Les obsèques d’Antoine Lamoraille décédé le 22 mars dernier devraient se dérouler la semaine prochaine à Apatou annonce le maire de la commune, Moïse Edwin. L'édile salue la mémoire d'un progressiste qui a toujours apporté sa contribution aux affaires municipales.
Un pionnier militant au service de la transmission
Cet Apatoutien a marqué de son empreinte les peuples de Guyane. Il fut un militant culturel et politique dont se souvient longuement et avec une grande émotion Roland Delannon, ancien militant indépendantiste et directeur d' IRIG Défis Guyane à la retraite :
« J’ai connu Antoine dans les années 1976 en tant que militant indépendantiste avec Raymond Charlotte. Il militait au FNLG au Front National de Libération de la Guyane. Ils animaient collectivement un journal d’information qu’ils distribuaient à Cayenne. Antoine faisait partie de ces alukus qui étaient venus travailler à Cayenne ou à Kourou dans les années soixante où se construisait la base.
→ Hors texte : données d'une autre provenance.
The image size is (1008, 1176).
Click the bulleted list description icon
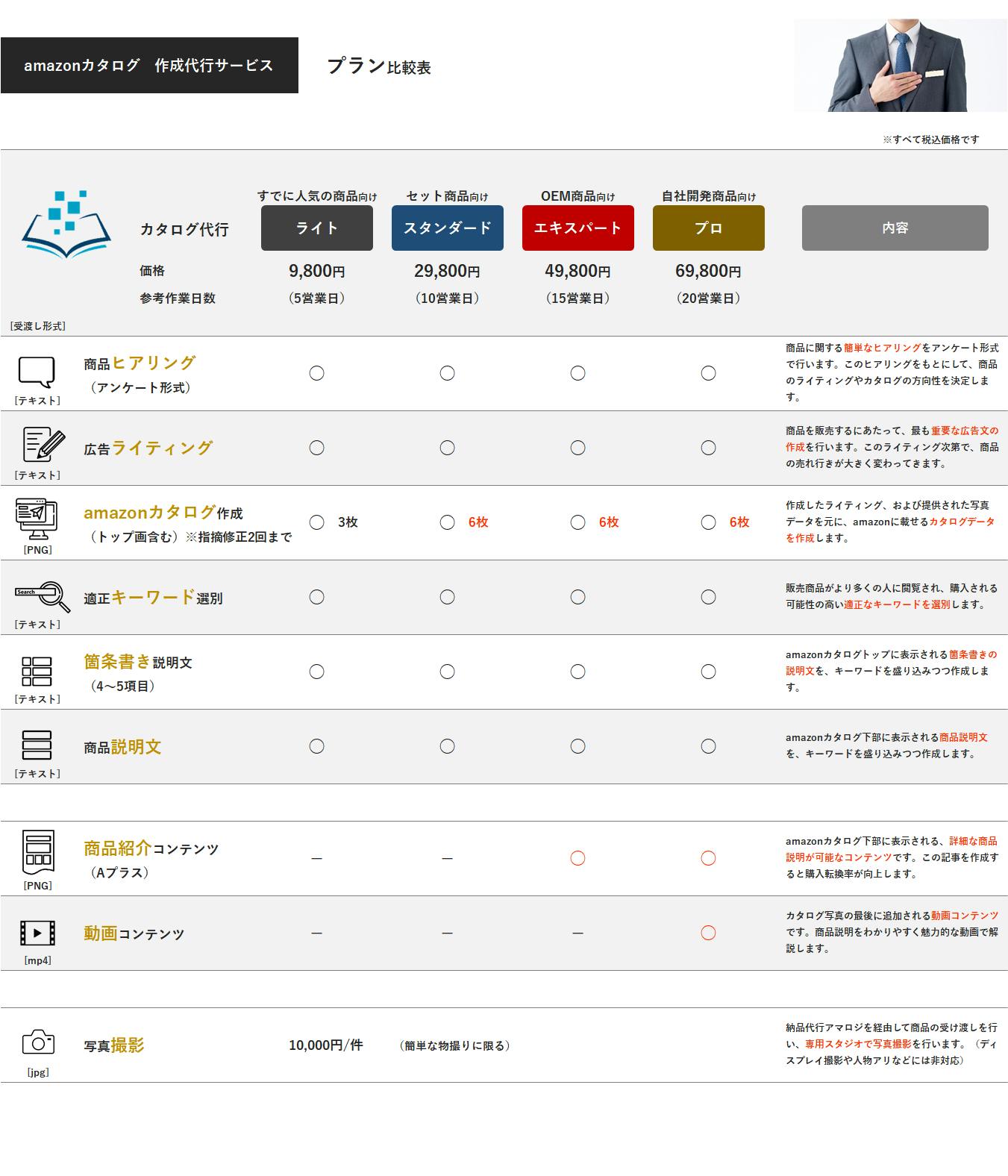37,671
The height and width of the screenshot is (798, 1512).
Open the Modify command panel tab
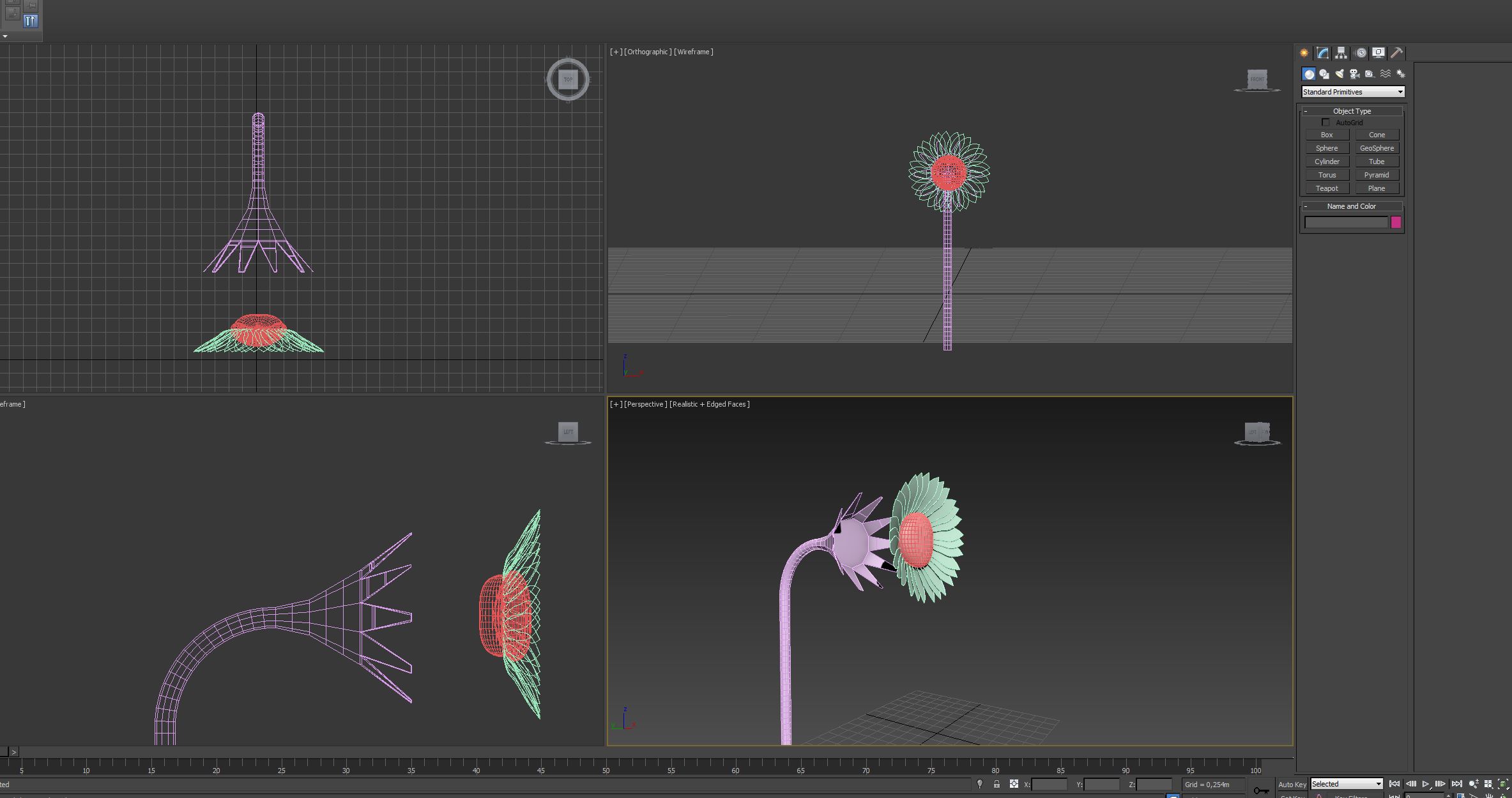coord(1322,53)
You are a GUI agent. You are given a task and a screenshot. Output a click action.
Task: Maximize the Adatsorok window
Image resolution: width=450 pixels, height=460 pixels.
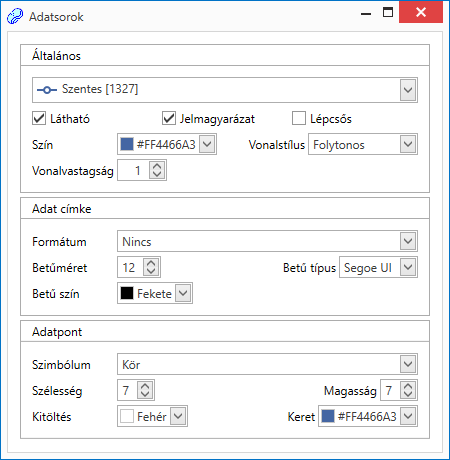pos(388,13)
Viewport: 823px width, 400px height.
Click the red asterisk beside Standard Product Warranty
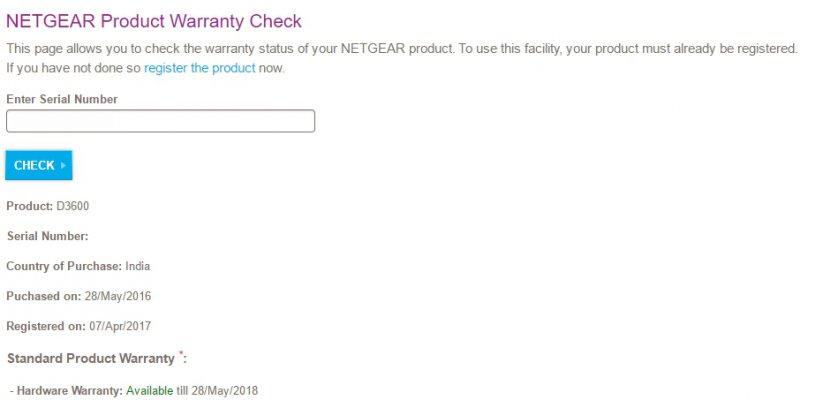[181, 353]
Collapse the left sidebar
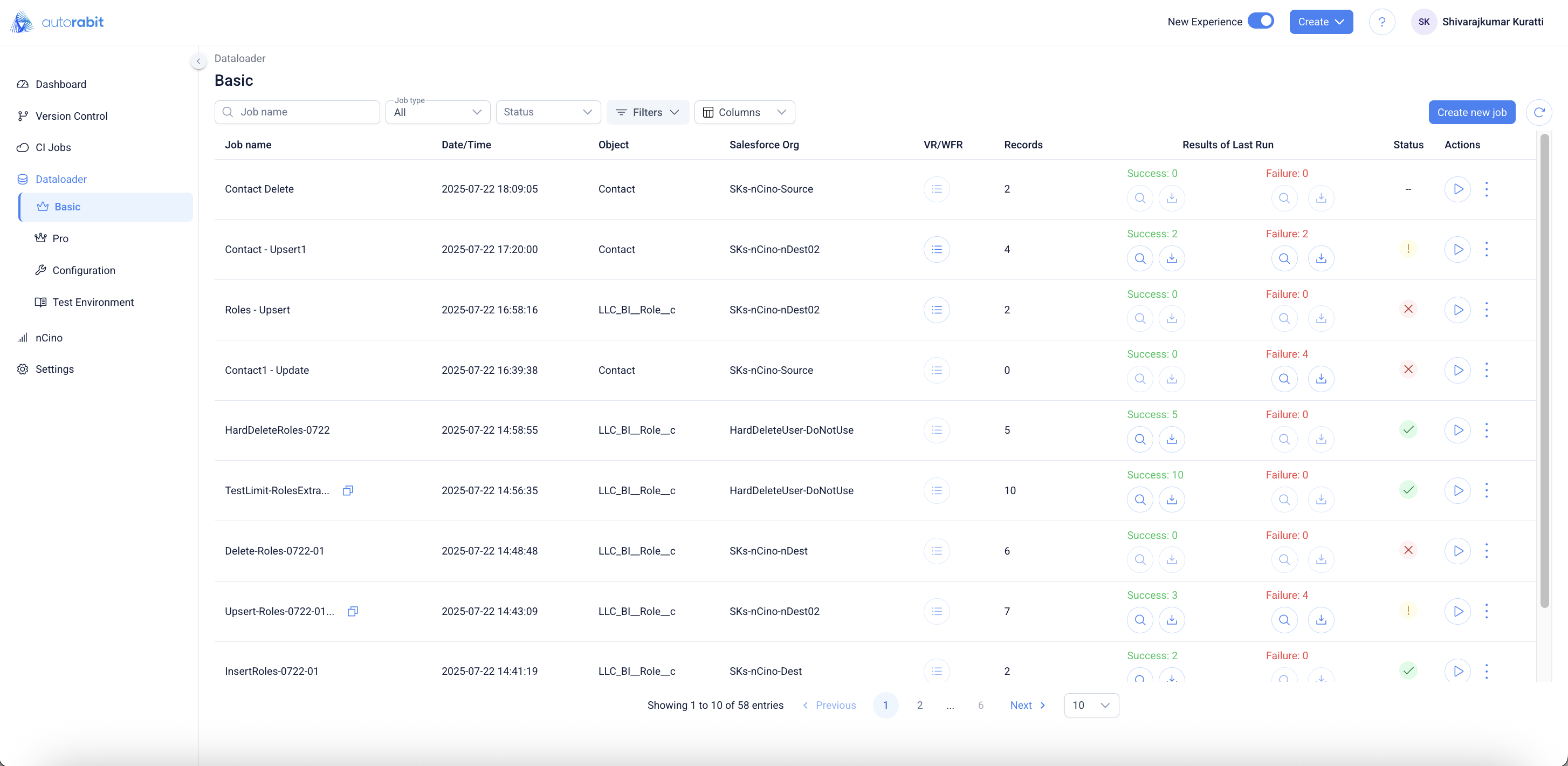This screenshot has height=766, width=1568. (x=198, y=61)
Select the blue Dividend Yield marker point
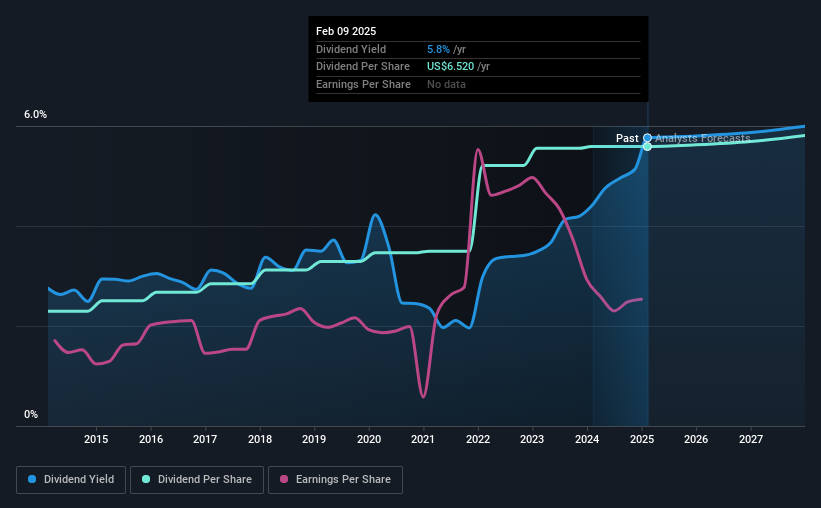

Antoine était un militant dirigeant c’est comme cela que l’ai connu. Il était aussi le fondateur du MBLG, le Mouvement de Libération des Bonis de Guyane créé en 1977 pour pouvoir se présenter aux élections contre le grand Man Tolinga, une autorité coutumière incontournable et maire aussi de Papaïchton. Antoine disait qu’il ne fallait pas confondre la tradition et la politique. Avec ses camarades, ils ont mis en place une opposition. C’étaient des militants de gauche alors que le Grand Man Tolinga était de droite. La droite à cette époque contrôlait la Guyane. Ces jeunes bonis étaient partisans d’une évolution statutaire. Cela a été un schisme dans la communauté boni. Ces militants se sont heurtés à l’hostilité des anciens. La campagne électorale a été très dure.
Depuis cette époque nous avons cheminé et sommes restés des amis proches. »
Roland Delannon poursuit son récit :
« Lorsque Mitterrand a été élu en 1981, il a amnistié les militants politiques qui étaient dans les geôles françaises. Il y avait des Canaques, des Guyanais, des Guadeloupéens et Antoine faisait partie des 5 Guyanais qui avaient été déportés en juillet 1980 à Paris. Amnistié, il est revenu à Cayenne et a décidé de rentrer dans sa commune d’origine, Apatou, où il est toujours resté.
Nous avons entretenu des liens très forts. De mon point de vue, c’est une perte incommensurable car il était à la fois un philosophe, un sage. Il fait partie des détenteurs de la mémoire collective aluku.
Il a agi comme un décanteur qui connaît de l’intérieur le cheminement de l’épopée historique boni et a toujours travaillé dans le cadre de l’intégration. Il fait partie de ceux qui ont dédié leur vie à l’émancipation des Guyanais, à une construction d’une société dans laquelle les groupes fondateurs ont chacun leur place. Il n'a jamais cessé d'œuvrer dans ce sens. Ce sage, ce connaissant, s’intéressait à tout ce qui se passait dans le monde et était attaché à transmettre.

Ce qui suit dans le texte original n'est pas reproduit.